▶ _Jouw opdracht_: Leg aan de hand van de tekst over dit hoger beroep uit waarom het hof de verdachte niet-ontvankelijk verklaarde. Antwoord in één tot drie zinnen.

▶ _Oefentekst_:
——————
ECLI:NL:GHAMS:2019:3272

Gerechtshof Amsterdam

Datum uitspraak
9 september 2019
Publicatiedatum
9 september 2019
Zaaknummer
23-002544-18
Instantie
Gerechtshof Amsterdam
Type
Uitspraak
Rechtsgebied
Strafrecht
Procedures
  • Hoger beroep
Vindplaatsen
  • Rechtspraak.nl
AI samenvatting door LexboostAutomatisch gegenereerd

Niet-ontvankelijkheid van de verdachte in hoger beroep na intrekking van het hoger beroep

In deze zaak heeft het gerechtshof Amsterdam op 26 augustus 2019 uitspraak gedaan in hoger beroep tegen een vonnis van de politierechter in de rechtbank Amsterdam, dat op 4 juli 2018 was gewezen. De verdachte, geboren in Libië in 1988 en zonder bekende woon- of verblijfplaats in Nederland, had hoger beroep ingesteld tegen het vonnis van de politierechter. Tijdens de behandeling van de zaak in hoger beroep, die op 29 mei 2019 begon, heeft de raadsman van de verdachte medegedeeld dat de verdachte zijn hoger beroep wenste in te trekken. De verdachte gaf aan geen belang meer te hebben bij een beslissing op het hoger beroep en handhaafde zijn eerdere bezwaren tegen het vonnis niet. Het hof heeft vervolgens, gehoord de advocaat-generaal, geoordeeld dat de verdachte niet-ontvankelijk dient te worden verklaard in het ingestelde hoger beroep, op basis van artikel 416, tweede lid, van het Wetboek van Strafvordering. Het hof heeft geconcludeerd dat er geen rechtens te respecteren belang is dat gediend is met nader onderzoek van de zaak, en heeft de verdachte derhalve niet-ontvankelijk verklaard in het hoger beroep. De uitspraak is gedaan door de meervoudige strafkamer van het gerechtshof Amsterdam, met de griffier A. Ivanov aanwezig. Het arrest is uitgesproken op de openbare terechtzitting van 26 augustus 2019.

Uitspraak

afdeling strafrecht
parketnummer: 23-002544-18
datum uitspraak: 26 augustus 2019
TEGENSPRAAK (gemachtigd raadsman)
Arrest van het gerechtshof Amsterdam gewezen op het hoger beroep, ingesteld tegen het vonnis van de politierechter in de rechtbank Amsterdam van 4 juli 2018 in de strafzaak onder parketnummer 13-702035-18 tegen
[verdachte],
geboren te [geboorteplaats] (Libië) op [geboortedag] 1988,
zonder bekende woon- of verblijfplaats hier te lande.
Namens de verdachte is hoger beroep ingesteld tegen voormeld vonnis.
——————
▶ _Aangeleverd materiaal_:
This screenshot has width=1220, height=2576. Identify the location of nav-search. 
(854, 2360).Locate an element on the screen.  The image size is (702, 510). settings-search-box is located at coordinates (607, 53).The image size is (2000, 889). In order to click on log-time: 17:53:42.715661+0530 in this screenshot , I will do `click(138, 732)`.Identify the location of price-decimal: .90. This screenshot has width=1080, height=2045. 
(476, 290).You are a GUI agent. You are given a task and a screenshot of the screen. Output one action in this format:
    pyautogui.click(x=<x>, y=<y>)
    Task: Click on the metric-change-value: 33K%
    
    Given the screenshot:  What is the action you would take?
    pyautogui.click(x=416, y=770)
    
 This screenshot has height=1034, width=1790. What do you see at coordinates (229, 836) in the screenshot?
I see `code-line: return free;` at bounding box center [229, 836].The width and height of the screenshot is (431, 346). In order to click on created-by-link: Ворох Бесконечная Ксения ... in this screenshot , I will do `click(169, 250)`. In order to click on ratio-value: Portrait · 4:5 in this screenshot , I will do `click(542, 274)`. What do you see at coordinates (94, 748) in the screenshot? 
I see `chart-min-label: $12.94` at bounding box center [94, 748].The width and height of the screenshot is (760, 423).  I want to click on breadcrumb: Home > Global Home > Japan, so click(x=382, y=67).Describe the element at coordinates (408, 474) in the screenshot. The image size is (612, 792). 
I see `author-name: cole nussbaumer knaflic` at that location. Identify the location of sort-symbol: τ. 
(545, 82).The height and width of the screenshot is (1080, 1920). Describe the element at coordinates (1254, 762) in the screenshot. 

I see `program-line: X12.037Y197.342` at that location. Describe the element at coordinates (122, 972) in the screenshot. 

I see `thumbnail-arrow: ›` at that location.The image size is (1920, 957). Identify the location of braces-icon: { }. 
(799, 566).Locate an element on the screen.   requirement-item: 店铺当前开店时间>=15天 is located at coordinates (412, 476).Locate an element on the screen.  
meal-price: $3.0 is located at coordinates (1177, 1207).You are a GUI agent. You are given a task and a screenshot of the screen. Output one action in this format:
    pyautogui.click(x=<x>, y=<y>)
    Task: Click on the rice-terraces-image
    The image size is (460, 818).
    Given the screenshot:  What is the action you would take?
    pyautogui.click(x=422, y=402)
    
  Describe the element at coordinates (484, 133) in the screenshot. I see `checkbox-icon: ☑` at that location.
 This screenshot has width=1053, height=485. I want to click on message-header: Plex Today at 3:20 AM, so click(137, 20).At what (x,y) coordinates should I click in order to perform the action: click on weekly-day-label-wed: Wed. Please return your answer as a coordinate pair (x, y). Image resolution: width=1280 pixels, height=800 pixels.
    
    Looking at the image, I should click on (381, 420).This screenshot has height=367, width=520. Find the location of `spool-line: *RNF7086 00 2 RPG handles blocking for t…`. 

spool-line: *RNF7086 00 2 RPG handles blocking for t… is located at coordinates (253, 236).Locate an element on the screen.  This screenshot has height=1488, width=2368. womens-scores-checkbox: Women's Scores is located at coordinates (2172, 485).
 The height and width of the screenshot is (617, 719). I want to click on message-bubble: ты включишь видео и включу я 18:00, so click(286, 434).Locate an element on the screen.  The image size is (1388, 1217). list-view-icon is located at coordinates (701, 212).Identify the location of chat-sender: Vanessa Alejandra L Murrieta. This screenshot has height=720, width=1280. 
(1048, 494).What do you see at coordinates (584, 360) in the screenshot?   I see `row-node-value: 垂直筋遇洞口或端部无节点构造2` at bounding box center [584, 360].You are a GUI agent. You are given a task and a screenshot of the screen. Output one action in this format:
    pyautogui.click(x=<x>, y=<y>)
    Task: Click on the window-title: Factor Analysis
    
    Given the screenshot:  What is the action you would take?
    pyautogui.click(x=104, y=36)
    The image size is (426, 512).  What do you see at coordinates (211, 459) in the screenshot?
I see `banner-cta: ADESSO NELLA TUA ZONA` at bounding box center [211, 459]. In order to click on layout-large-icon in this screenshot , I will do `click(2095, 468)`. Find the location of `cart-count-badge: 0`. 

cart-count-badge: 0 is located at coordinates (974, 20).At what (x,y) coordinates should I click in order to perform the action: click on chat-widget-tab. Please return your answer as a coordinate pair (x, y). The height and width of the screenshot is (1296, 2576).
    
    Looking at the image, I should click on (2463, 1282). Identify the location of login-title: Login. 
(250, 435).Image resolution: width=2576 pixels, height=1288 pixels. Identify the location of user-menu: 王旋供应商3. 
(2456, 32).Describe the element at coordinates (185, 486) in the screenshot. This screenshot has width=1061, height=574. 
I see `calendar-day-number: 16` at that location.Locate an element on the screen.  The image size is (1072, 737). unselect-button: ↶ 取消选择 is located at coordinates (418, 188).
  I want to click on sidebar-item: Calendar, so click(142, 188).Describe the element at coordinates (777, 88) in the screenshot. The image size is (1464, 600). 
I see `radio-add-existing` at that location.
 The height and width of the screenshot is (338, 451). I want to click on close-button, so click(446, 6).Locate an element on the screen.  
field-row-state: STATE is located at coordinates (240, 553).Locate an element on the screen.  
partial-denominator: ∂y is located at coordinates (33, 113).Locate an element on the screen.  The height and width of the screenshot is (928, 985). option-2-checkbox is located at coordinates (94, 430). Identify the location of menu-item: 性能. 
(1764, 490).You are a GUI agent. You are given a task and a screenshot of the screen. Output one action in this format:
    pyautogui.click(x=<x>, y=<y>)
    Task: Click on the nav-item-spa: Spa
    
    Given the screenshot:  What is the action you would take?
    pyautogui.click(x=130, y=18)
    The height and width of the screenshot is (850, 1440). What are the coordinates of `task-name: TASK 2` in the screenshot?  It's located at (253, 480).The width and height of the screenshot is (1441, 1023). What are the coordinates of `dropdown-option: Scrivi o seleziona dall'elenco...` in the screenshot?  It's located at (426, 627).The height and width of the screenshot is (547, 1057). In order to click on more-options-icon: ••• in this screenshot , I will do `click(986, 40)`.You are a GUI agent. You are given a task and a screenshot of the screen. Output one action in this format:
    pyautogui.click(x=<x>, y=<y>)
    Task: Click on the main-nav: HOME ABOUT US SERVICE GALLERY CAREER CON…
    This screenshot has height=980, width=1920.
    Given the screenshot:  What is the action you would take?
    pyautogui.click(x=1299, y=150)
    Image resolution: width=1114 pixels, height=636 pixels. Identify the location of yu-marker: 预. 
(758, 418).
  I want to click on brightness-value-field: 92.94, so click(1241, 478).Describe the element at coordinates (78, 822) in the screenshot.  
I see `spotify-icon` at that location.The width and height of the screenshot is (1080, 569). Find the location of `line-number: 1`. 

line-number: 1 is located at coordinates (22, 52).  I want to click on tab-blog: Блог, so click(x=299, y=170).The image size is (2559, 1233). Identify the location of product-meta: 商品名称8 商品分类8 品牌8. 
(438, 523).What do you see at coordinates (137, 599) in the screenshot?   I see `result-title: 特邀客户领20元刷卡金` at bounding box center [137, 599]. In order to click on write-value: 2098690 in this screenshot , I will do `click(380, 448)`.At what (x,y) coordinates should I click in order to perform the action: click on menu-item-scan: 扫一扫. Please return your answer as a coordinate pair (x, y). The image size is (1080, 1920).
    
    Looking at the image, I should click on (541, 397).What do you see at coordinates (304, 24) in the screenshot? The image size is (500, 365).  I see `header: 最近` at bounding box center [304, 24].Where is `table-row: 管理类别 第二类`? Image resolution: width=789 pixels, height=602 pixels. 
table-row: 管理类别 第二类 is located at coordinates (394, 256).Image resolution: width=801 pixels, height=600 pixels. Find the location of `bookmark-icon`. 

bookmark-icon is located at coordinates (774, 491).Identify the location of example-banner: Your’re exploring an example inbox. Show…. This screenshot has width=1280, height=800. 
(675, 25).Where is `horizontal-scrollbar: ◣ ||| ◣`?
——————
▶ _Antwoord hieronder_: De raadsman deelde mee dat de verdachte zijn hoger beroep wilde intrekken, omdat hij geen belang meer had bij een beslissing en zijn bezwaren tegen het vonnis niet handhaafde. Het hof concludeerde daarom dat er geen rechtens te respecteren belang was dat met nader onderzoek van de zaak gediend was. Op grond van artikel 416, tweede lid, van het Wetboek van Strafvordering verklaarde het hof de verdachte daarom niet-ontvankelijk.